- _Task directions_
Find the line with "Screenshot is 360x780." in the records below. Copy it and every line after it, up to and including the line with "[Toggle navigation] (35, 37)".

::: Source material :::

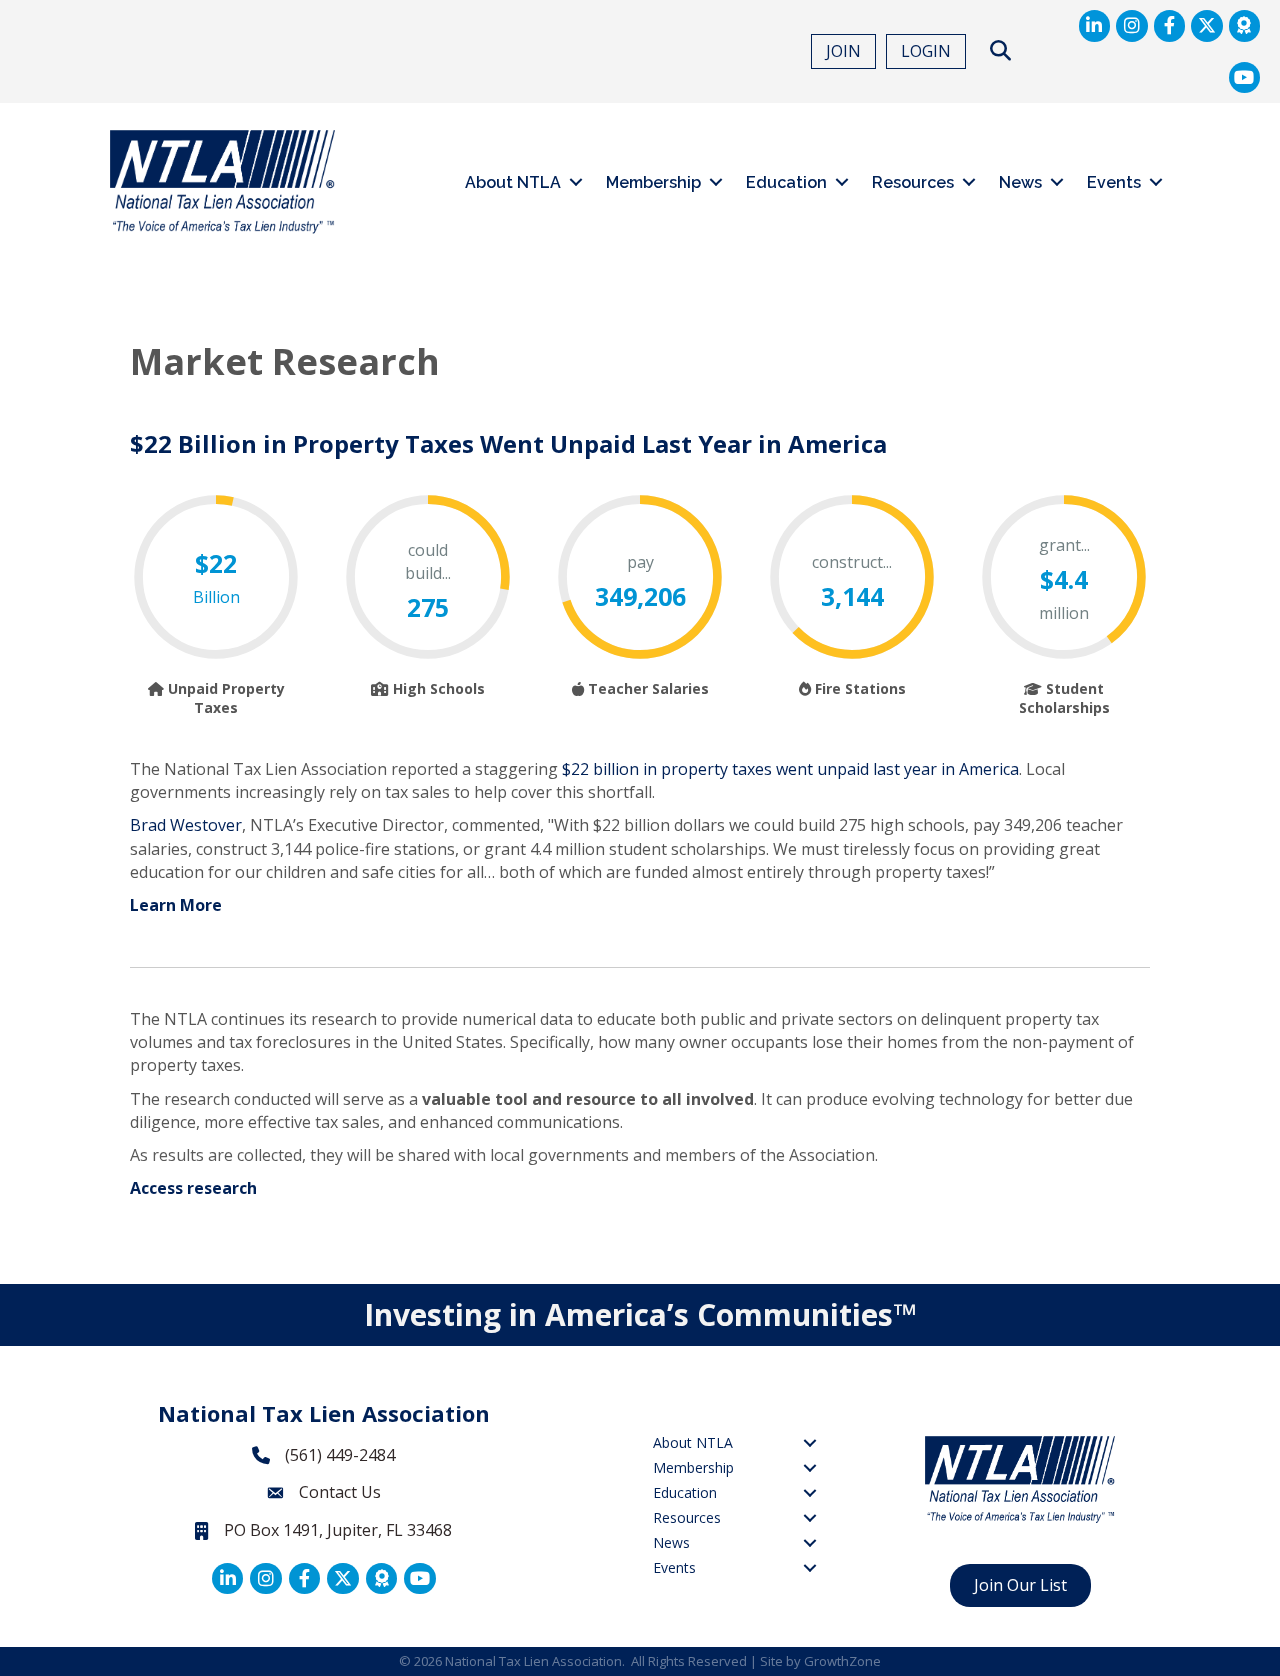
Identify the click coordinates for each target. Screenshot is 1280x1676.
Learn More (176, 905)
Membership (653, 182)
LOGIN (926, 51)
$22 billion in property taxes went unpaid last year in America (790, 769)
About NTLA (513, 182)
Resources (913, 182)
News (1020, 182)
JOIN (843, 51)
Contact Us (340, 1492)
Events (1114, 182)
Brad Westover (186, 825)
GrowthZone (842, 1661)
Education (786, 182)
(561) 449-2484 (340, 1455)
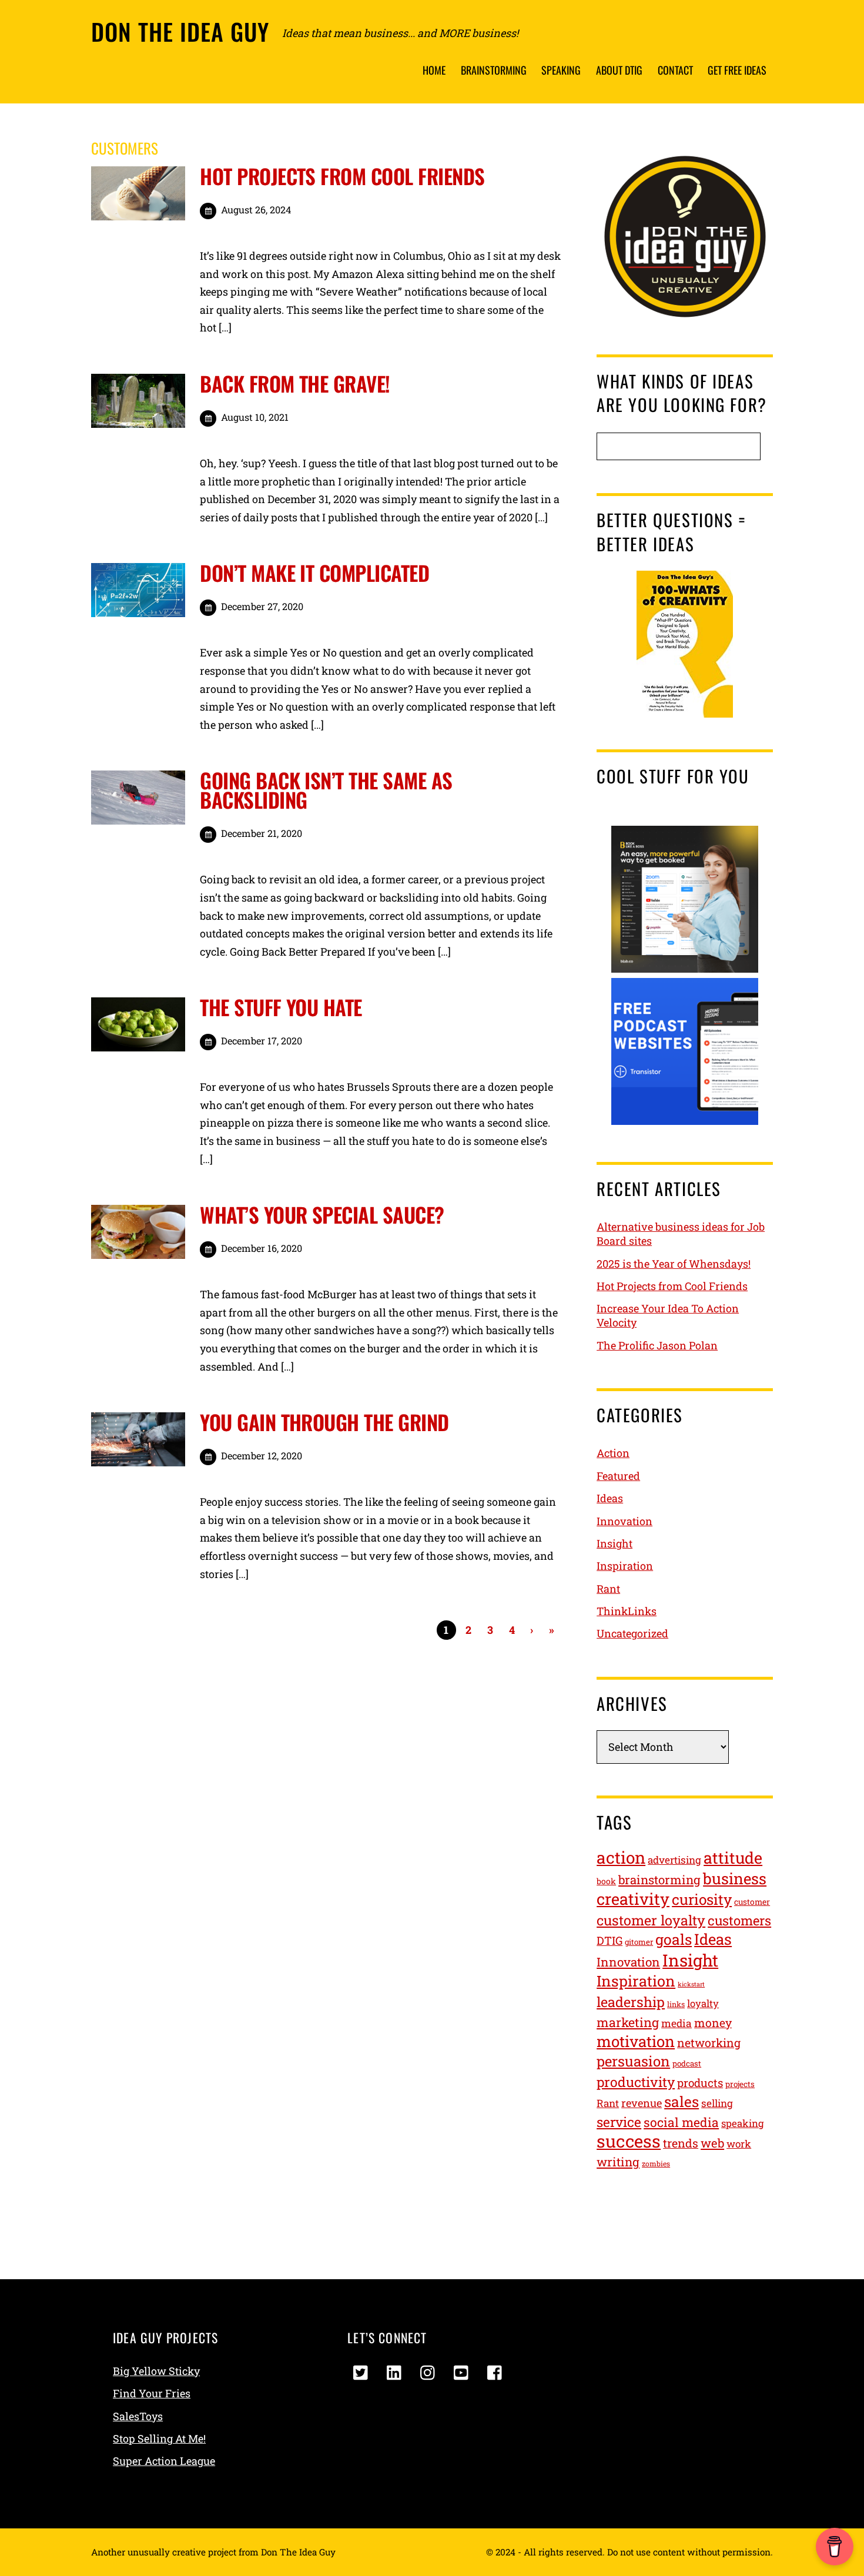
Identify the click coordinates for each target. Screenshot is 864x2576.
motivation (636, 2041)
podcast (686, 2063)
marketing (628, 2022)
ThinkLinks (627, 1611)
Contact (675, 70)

:::
::: Source material :::

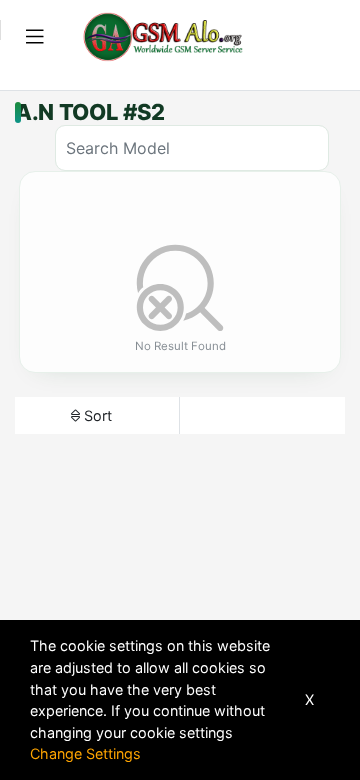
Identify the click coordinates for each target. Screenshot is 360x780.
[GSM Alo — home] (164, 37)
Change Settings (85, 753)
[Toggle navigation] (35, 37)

:::

- _Task response_
Identify the click coordinates for each target. Screenshot is 360x780.
[GSM Alo — home] (164, 37)
Change Settings (85, 753)
[Toggle navigation] (35, 37)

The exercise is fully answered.